The Dui Hua Foundation, which lobbies for the release of political prisoners in China, translated the verdict into English, which showed that Yahoo! Holdings (Hong Kong) Ltd. provided Chinese authorities with information that enabled them to link Shi?s personal e-mail account (huoyan-1989@yahoo.com.cn) and his e-mail message to the IP address of his computer (see: http://cyber.law.harvard.edu/globalvoices/wp-content/ShiTao_verdict.pdf).

"Account holder information furnished by Yahoo Holdings (Hong Kong) Ltd., which confirms that for IP address 218.76.8.201 at 11:32:17pm on April 20, 2004, the corresponding information was as follows: user telephone number, 0731-4376362 located at the Contemporary Business News office in Hunan; address: 2F, Building 88, Tianxiang New Village, Kaifu District, Changsha," the verdict said.

Yahoo! co-founder Jerry Yang has confirmed that his company assisted Chinese authorities in passing on information about Shi Tao but said it had no choice, reports the International Herald Tribune. Yang said his company was complying with local laws.
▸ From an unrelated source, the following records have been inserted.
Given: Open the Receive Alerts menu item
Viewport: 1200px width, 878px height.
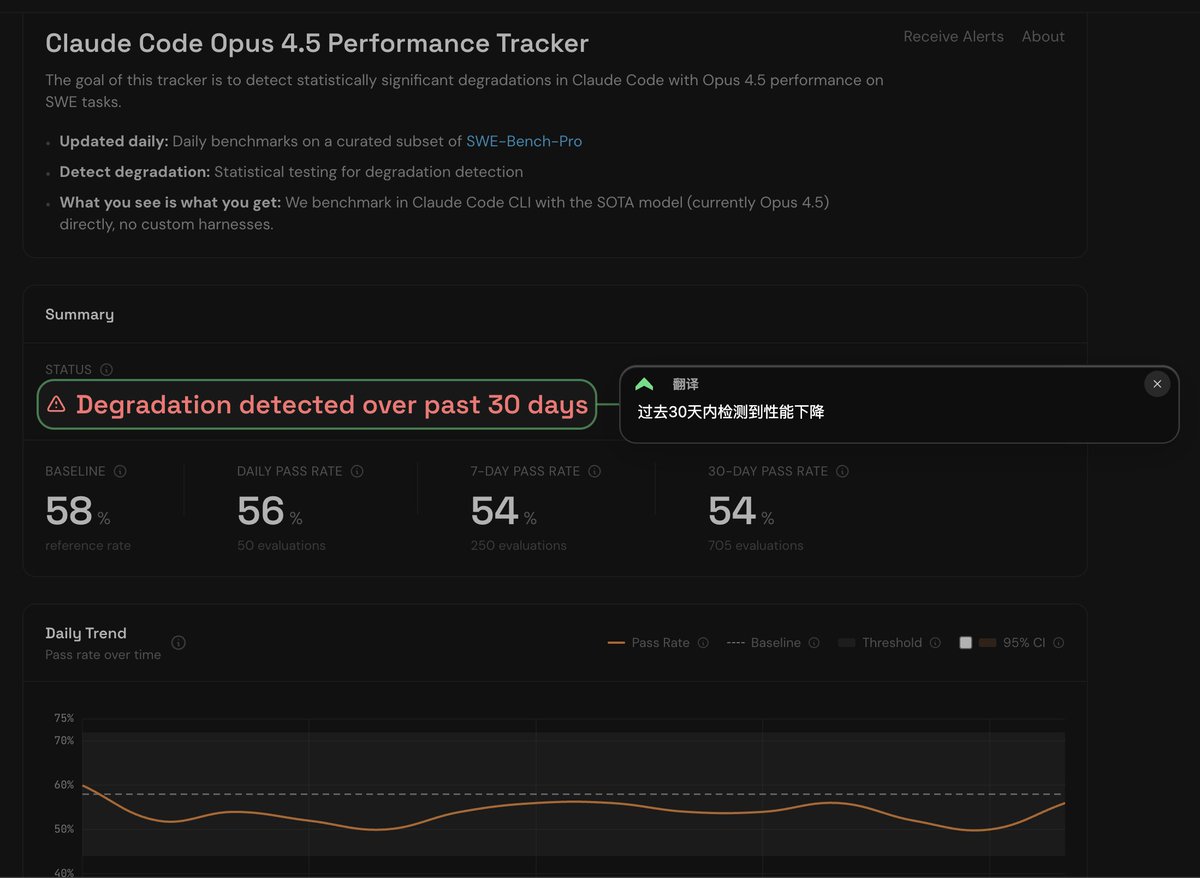Looking at the screenshot, I should [953, 36].
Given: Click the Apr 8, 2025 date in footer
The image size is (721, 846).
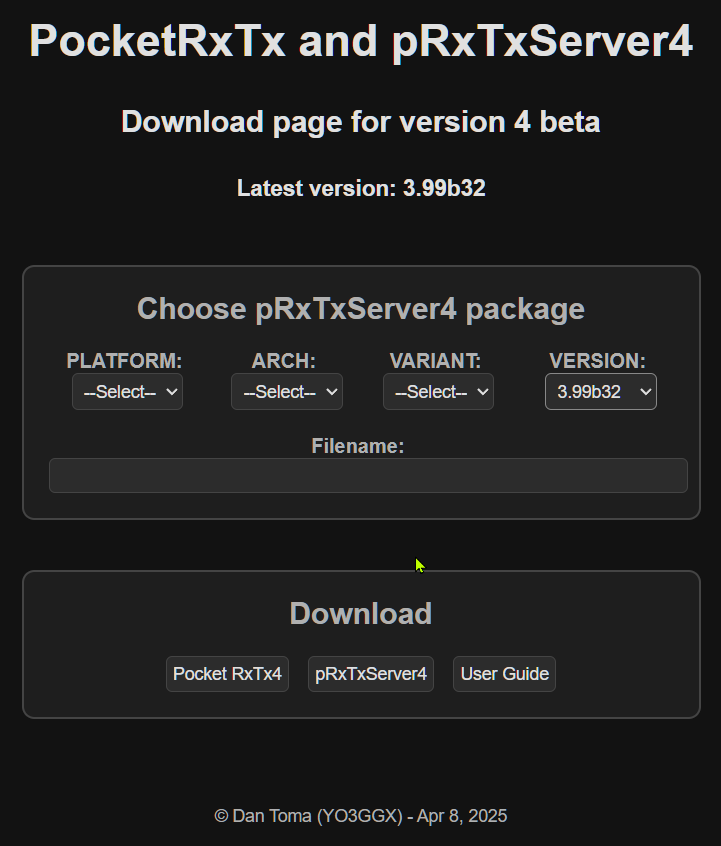Looking at the screenshot, I should point(462,816).
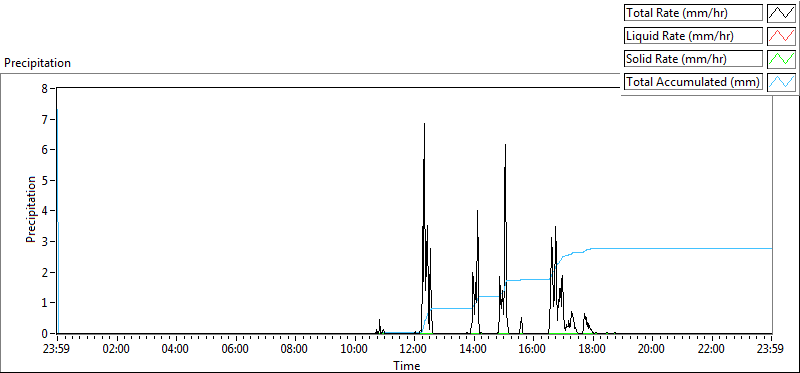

Writing in RConversation.blogs.com, former CNN journalist Rebecca MacKinnon says Yahoo! could have chosen to host its Chinese e-mail service outside China. Instead, it chose to host it inside the country, subjecting it to Chinese laws. "If Shi Tao's email account had been hosted on servers outside of China, Yahoo! wouldn't have been legally obligated to hand over his information," MacKinnon says.

For years, Yahoo! has allowed the Chinese version of its search engine to be censored, notes RSF. In 2002, the company voluntarily signed the "Public Pledge on Self-Discipline for the China Internet Industry", agreeing to abide by Chinese censorship regulations. Yahoo! China's search engine restricts users from finding information on topics such as Taiwanese independence.

Yahoo recently signed a deal to buy 40 per cent of the Chinese website Alibab.com for $US 1 billion dollars. With more than 100 million Internet users, China has the world's second largest market after the United States.

Yahoo is not the only foreign company that has drawn controversy over its willingness to ignore human rights at the expense of doing business in China.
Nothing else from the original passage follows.